Efficient multiple change point detection for high-dimensional generalized linear models

Can J Stat. 2023 Jun;51(2):596-629. doi: 10.1002/cjs.11721. Epub 2022 Sep 16.

Abstract

Change point detection for high-dimensional data is an important yet challenging problem for many applications. In this paper, we consider multiple change point detection in the context of high-dimensional generalized linear models, allowing the covariate dimension p to grow exponentially with the sample size n. The model considered is general and flexible in the sense that it covers various specific models as special cases. It can automatically account for the underlying data generation mechanism without specifying any prior knowledge about the number of change points. Based on dynamic programming and binary segmentation techniques, two algorithms are proposed to detect multiple change points, allowing the number of change points to grow with n. To further improve the computational efficiency, a more efficient algorithm designed for the case of a single change point is proposed.
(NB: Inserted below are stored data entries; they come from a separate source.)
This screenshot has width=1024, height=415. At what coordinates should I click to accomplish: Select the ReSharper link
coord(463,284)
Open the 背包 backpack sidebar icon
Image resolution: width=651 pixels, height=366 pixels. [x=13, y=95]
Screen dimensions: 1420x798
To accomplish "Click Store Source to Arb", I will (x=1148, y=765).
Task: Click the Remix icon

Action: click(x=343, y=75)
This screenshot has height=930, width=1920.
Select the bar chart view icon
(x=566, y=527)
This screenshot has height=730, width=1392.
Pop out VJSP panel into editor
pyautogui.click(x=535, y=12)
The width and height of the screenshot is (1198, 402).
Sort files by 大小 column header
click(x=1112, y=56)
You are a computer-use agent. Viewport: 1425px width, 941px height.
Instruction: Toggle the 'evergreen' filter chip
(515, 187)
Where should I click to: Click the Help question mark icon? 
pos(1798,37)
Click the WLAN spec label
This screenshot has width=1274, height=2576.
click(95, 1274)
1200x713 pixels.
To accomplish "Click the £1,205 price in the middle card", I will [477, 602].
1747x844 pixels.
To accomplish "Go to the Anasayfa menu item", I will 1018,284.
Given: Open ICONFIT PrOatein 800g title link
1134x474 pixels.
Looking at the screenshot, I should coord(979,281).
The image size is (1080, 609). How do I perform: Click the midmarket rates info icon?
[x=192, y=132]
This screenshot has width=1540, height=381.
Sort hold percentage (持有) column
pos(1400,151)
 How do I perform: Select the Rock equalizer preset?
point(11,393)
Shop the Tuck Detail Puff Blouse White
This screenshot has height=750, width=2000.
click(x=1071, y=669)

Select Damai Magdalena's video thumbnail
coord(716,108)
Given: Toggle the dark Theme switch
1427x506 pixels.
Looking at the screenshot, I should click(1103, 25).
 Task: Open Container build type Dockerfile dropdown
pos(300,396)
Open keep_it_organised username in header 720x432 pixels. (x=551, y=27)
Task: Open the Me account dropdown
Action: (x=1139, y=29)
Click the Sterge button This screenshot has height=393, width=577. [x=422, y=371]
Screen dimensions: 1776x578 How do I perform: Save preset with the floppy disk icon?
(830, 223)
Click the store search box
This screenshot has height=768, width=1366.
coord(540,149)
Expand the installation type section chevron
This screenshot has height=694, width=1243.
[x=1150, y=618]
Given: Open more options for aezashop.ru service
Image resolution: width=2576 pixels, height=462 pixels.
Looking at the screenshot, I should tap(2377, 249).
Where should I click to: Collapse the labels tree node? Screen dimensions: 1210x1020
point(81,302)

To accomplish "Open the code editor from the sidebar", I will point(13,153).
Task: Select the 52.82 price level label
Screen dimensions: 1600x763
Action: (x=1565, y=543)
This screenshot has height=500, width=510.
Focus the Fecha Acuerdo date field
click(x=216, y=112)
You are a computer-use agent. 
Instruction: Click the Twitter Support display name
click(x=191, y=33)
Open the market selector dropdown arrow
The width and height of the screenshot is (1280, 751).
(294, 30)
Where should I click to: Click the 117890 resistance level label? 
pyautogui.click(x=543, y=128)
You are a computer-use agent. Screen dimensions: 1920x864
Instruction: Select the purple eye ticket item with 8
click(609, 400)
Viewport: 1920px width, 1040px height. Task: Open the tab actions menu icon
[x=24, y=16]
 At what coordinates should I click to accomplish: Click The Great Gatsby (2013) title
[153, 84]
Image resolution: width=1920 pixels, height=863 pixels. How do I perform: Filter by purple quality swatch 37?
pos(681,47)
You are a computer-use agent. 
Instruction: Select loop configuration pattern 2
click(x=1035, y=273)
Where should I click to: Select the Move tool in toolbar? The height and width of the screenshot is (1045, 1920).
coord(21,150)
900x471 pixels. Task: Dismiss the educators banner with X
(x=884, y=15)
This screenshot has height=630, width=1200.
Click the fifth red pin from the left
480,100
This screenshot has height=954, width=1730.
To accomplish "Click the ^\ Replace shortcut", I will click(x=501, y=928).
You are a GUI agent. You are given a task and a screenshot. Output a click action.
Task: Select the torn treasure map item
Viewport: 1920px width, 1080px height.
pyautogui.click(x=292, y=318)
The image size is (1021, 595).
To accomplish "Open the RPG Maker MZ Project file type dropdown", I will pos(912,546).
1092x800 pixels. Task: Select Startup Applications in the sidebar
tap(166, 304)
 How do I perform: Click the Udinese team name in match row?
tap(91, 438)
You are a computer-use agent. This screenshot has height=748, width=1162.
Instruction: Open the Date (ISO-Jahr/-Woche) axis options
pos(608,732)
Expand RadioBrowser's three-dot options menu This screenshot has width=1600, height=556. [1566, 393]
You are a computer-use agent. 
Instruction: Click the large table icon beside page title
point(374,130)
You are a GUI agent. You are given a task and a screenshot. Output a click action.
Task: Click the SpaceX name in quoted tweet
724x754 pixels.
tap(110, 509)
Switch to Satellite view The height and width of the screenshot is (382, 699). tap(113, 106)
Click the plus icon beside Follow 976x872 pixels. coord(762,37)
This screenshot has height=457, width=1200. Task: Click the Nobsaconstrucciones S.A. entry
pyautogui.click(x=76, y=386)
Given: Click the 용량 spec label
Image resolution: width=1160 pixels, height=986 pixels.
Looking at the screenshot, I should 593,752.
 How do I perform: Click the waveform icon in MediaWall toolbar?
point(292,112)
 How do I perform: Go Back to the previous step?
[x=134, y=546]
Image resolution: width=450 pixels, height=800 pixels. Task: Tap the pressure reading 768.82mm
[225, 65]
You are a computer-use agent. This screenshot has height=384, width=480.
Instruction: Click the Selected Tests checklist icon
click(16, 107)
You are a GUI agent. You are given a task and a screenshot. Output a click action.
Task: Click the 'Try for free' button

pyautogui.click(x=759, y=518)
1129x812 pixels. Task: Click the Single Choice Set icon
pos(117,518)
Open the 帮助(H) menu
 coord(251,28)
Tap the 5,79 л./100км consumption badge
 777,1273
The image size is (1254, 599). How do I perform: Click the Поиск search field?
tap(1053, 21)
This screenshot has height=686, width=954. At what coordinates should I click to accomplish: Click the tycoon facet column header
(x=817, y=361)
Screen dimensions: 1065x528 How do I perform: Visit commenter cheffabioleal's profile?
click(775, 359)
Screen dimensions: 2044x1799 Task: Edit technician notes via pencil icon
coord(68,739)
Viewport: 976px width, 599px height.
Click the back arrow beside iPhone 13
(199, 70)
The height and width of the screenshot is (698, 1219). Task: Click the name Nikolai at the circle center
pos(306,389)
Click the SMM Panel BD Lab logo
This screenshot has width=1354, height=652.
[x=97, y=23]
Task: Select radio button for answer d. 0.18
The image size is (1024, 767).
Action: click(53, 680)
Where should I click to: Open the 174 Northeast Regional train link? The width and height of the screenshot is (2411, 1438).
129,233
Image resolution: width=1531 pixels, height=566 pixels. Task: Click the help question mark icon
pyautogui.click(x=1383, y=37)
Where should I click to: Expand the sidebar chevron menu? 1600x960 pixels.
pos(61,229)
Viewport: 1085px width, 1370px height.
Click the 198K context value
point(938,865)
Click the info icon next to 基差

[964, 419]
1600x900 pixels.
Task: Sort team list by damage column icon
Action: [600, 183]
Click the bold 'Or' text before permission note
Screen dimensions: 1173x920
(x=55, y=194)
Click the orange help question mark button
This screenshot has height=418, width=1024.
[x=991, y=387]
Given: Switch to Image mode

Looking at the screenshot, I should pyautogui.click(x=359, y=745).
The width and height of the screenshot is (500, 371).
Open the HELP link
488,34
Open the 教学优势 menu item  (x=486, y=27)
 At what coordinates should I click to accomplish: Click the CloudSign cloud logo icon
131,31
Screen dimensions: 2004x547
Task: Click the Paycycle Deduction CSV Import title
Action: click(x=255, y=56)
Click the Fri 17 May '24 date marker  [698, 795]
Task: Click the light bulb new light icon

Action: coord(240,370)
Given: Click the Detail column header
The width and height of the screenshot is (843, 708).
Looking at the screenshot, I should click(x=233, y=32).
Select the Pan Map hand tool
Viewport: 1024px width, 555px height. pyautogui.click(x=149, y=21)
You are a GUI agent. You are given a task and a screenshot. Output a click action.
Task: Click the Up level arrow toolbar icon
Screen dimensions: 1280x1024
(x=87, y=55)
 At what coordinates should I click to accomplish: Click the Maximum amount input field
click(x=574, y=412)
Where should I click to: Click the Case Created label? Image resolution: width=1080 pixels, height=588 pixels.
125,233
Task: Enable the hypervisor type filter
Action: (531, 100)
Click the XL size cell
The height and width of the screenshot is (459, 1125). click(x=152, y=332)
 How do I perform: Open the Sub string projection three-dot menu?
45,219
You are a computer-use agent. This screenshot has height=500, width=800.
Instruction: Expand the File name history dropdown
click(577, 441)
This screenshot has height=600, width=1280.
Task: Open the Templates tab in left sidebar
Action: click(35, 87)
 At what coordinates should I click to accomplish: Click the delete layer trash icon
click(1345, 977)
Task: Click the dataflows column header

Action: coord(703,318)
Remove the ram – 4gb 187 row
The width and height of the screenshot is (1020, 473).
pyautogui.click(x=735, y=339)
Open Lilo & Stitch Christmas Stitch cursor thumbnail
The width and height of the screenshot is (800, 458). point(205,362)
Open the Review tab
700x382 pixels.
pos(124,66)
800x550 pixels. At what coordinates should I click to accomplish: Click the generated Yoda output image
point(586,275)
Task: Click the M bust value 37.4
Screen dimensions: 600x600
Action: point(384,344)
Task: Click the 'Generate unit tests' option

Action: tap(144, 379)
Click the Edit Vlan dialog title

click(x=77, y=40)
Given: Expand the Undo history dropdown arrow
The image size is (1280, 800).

We present theoretical properties of our proposed algorithms, including estimation consistency for the number and locations of change points as well as consistency and asymptotic distributions for the underlying regression coefficients. Finally, extensive simulation studies and application to the Alzheimer's Disease Neuroimaging Initiative data further demonstrate the competitive performance of our proposed methods.

Keywords: Binary segmentation; Dynamic programming; Generalized linear models; High dimensions.